Production levels have been on a downward trend since 2004, when nearly 300 million hectoliters of wine were made. Despite some promising signs in 2010, when the decline in global consumption seemed to end and the global trading markets appeared to recuperate, the trade group said this year’s weak production levels “cast doubt on the strength of the recovery.”

Wine drinkers worldwide are expected to down 235.7 million to 249.4 million hectoliters of the stuff this year.
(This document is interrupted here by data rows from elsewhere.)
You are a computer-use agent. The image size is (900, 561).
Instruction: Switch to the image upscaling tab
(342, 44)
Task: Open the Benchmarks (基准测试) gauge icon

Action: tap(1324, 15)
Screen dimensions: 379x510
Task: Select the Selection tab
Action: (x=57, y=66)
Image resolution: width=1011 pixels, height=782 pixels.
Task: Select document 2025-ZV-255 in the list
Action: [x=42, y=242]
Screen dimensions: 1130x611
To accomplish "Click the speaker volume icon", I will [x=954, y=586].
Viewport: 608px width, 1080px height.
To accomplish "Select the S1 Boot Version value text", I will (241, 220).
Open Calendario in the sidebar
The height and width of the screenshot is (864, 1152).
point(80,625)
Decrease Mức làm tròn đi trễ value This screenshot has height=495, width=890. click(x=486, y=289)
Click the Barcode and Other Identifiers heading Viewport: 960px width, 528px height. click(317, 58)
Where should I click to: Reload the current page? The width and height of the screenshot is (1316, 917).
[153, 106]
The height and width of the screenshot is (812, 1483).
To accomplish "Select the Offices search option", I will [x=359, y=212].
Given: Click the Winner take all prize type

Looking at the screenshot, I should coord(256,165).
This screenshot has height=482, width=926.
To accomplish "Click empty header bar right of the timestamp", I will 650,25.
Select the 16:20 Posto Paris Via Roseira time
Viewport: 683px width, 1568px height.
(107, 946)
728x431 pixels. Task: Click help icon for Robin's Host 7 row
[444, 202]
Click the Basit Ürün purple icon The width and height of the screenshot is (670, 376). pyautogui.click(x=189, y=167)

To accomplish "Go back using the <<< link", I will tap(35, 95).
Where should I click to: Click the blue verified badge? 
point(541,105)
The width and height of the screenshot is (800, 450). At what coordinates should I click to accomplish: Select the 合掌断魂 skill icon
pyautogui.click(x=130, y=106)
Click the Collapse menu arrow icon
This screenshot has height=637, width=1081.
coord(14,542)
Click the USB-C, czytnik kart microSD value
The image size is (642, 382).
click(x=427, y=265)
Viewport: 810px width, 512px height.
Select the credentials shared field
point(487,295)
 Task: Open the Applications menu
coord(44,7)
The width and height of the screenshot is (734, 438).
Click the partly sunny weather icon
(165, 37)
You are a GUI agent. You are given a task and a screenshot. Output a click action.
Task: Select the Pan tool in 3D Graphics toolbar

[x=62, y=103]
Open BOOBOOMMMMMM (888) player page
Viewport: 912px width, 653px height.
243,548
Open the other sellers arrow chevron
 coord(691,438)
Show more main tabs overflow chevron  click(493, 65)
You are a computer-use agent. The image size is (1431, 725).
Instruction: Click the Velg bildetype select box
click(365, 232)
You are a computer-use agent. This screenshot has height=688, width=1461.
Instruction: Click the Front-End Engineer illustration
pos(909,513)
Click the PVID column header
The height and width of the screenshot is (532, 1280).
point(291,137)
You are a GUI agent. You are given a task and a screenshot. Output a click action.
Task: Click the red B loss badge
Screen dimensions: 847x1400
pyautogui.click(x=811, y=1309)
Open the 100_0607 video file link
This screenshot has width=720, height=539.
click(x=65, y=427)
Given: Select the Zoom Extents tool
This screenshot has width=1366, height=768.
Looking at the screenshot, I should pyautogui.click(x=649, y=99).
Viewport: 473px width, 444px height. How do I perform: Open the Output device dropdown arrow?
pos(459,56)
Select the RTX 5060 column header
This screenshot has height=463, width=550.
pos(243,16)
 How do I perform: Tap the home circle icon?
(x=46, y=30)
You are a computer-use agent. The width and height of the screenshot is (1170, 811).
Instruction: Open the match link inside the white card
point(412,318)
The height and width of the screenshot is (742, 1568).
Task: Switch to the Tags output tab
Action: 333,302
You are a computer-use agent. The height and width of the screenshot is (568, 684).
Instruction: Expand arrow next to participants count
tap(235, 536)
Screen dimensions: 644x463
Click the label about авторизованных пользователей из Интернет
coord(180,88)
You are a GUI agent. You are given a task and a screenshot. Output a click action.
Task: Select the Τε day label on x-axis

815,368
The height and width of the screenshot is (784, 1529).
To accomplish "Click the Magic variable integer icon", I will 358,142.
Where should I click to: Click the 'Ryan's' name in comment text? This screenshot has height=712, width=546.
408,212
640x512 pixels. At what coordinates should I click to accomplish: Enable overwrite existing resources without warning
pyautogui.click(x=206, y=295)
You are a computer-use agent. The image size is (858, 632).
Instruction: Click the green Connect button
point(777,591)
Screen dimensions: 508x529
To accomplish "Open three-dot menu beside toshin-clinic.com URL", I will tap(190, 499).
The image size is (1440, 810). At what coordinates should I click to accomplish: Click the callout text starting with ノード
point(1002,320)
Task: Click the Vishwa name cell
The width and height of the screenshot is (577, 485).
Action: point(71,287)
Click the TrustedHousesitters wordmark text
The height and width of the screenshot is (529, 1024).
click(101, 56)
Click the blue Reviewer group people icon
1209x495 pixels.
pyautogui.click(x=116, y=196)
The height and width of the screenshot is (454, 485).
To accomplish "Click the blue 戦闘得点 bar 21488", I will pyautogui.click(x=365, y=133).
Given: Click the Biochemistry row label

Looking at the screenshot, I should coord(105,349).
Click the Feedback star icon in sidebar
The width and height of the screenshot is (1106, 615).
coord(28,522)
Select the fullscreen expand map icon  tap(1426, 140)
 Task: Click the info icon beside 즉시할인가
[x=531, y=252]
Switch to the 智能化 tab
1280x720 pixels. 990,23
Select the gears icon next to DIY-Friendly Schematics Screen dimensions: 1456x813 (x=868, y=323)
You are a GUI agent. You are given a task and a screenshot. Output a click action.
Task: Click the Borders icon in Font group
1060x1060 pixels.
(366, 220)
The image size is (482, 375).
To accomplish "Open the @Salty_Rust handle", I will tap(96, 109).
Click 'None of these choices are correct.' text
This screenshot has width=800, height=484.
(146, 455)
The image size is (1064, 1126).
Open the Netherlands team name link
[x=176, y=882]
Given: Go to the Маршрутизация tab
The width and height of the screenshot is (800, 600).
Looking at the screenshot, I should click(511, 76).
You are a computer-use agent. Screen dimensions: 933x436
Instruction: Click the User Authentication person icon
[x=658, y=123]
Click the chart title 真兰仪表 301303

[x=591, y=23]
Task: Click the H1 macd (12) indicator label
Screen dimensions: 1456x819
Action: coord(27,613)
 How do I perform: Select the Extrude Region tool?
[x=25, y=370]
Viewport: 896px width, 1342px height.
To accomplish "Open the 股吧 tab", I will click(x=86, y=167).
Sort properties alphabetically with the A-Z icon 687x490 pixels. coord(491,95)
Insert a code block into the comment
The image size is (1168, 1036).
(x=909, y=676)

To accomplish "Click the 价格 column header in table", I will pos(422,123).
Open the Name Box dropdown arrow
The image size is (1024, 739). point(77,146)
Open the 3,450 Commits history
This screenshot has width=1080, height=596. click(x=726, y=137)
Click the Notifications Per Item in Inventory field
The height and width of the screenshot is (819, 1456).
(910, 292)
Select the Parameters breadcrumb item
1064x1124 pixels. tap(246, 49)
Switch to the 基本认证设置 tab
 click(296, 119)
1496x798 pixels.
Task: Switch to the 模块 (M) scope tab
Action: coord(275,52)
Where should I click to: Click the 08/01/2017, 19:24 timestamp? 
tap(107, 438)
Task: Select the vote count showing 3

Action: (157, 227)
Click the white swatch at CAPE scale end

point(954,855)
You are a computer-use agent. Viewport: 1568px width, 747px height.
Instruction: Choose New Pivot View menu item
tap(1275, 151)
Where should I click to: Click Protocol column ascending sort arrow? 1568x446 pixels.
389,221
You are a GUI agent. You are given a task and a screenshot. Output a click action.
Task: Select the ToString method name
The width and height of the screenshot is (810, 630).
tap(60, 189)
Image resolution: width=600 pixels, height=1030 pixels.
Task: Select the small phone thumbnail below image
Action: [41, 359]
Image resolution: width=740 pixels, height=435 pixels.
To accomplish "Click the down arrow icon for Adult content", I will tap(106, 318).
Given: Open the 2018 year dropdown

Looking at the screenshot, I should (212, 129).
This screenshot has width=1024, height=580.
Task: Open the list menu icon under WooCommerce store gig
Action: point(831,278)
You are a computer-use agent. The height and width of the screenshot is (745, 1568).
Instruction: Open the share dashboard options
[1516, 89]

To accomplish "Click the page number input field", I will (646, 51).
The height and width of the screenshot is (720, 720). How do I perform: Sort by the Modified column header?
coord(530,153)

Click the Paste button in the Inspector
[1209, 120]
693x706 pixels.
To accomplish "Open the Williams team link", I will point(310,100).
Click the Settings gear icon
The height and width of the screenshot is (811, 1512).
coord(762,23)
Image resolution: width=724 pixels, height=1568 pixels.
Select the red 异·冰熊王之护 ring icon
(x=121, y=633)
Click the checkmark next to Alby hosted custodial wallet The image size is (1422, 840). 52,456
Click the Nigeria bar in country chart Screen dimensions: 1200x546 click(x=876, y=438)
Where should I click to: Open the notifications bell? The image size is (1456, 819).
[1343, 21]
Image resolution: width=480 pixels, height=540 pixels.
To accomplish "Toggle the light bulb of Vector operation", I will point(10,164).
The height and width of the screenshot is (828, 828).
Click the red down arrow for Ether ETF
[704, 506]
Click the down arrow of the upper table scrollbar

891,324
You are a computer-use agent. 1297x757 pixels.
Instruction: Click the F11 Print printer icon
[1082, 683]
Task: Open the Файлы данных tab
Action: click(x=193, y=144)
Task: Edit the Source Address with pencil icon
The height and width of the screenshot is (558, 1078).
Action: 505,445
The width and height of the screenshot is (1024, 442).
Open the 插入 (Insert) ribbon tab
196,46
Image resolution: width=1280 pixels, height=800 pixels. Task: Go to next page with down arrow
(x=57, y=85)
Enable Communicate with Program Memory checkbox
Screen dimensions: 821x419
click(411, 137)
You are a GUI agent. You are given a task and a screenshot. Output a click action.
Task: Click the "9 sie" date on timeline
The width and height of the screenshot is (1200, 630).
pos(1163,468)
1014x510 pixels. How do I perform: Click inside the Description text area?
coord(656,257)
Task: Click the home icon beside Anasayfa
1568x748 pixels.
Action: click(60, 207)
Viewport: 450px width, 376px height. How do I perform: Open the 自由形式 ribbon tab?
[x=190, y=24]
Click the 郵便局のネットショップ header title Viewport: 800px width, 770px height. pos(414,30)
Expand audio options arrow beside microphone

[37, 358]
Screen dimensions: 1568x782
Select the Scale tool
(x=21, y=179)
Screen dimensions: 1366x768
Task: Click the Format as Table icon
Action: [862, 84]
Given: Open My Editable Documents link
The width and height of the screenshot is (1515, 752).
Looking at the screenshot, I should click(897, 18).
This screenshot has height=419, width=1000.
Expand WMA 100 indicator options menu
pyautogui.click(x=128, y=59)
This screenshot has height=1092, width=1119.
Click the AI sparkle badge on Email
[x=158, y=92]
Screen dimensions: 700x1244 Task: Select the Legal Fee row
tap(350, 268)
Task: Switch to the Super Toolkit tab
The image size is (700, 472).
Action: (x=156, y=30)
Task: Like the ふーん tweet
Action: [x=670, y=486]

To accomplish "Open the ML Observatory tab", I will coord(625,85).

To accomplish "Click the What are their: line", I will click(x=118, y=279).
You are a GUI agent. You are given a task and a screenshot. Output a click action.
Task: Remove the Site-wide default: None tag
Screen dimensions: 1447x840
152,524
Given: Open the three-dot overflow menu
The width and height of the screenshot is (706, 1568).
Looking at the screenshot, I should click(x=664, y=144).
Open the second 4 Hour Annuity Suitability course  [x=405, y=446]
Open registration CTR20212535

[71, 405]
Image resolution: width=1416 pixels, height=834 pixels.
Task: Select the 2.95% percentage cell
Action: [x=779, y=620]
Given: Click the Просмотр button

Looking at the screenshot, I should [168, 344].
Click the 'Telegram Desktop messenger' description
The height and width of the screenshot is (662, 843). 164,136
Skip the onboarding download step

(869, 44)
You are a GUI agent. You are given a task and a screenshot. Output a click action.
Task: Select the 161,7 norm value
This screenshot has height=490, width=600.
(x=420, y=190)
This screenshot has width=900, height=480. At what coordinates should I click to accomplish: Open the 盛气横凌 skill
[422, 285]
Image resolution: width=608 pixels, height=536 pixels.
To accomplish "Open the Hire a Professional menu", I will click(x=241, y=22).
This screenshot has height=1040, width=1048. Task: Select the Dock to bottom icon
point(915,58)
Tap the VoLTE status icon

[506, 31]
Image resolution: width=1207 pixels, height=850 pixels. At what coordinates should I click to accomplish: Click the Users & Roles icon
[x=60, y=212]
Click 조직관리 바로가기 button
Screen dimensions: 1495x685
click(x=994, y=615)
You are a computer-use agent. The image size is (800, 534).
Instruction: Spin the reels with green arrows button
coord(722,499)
Another 30 million hectoliters of wine go into spirits, vermouth and vinegar, according to the trade group.

A wine shortage equal to 1.3 billion bottles could hit the industry next year, according to a press conference earlier this month from Bertrand Girard, chief executive of French wine cooperative Groupe Val d’Orbieu.

An expected shortage of California grapes “that will last for some time domestically” could mean higher prices for wine, according to a report this spring from Silicon Valley Bank. Marketers who sold wine at deep discounts during the recession will face “increasing difficulty,” according to the report.